Alden Boon

The Epitome of Selflessness: Metta Cats Director Terry Lim on Saving Stray Animals, Eighteen-hour Days and Carrying on His Late Mother’s Legacy



Are there times when you get disappointed?

There’s this hopeful joy when a suitable candidate comes in and we’re able to match a suitable cat or dog to him. But adoptions fall through all the time. Not just at the last minute, but even after the signing of paperwork, adopters may still reject their new companions. Once, a couple said that they just couldn’t handle their adoptee after only a few hours with him. I had to stop everything I was doing, drive all the way from the outskirts of Singapore to the city centre, to retrieve the cat.

I get the buyer’s remorse, but isn’t it basic courtesy that adopters who changed their minds bring the animals back to the shelter?

We don’t take that chance. We’re afraid they would simply abandon the animals. The animals could get into harm’s way. And by the time we find out, it would be too late.

You give animals that passed away a funeral-like ritual. What is the significance of this dignified send-off?

My mother believed that all lives must be respected.
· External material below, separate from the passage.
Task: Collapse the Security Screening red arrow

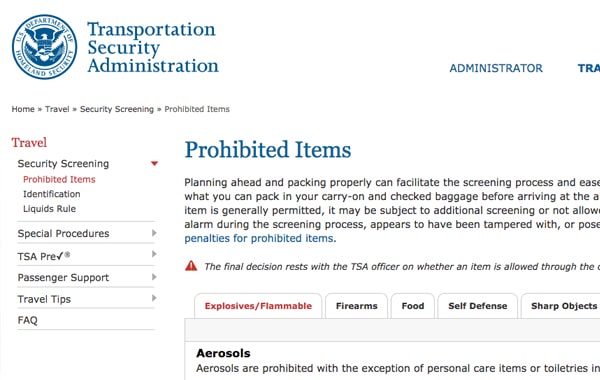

She felt that they had a sad fate, a life where they were controlled. They had no true freedom. Even at the shelter, they were caged. Some of them never found or would never find a home, so they would be stuck with us till they die. She felt it was unfair, so she thought that a proper send-off was the least we could do.

I came across scientific journals that state that the brain operates for another twelve hours even after we draw our last breaths. When I shared this with my mother, she thought we should lay the animals down and let them be for a while. We spread incense powder over them, which has a nice sandalwood aroma, to stifle the odour of rigor mortis. They are laid with flowers, then wrapped in a white blanket, before being cremated.

On that note of freedom, like your late mother, you tirelessly work eighteen-hour days, seven days a week. Do you get jaded, or even caregiver burnout?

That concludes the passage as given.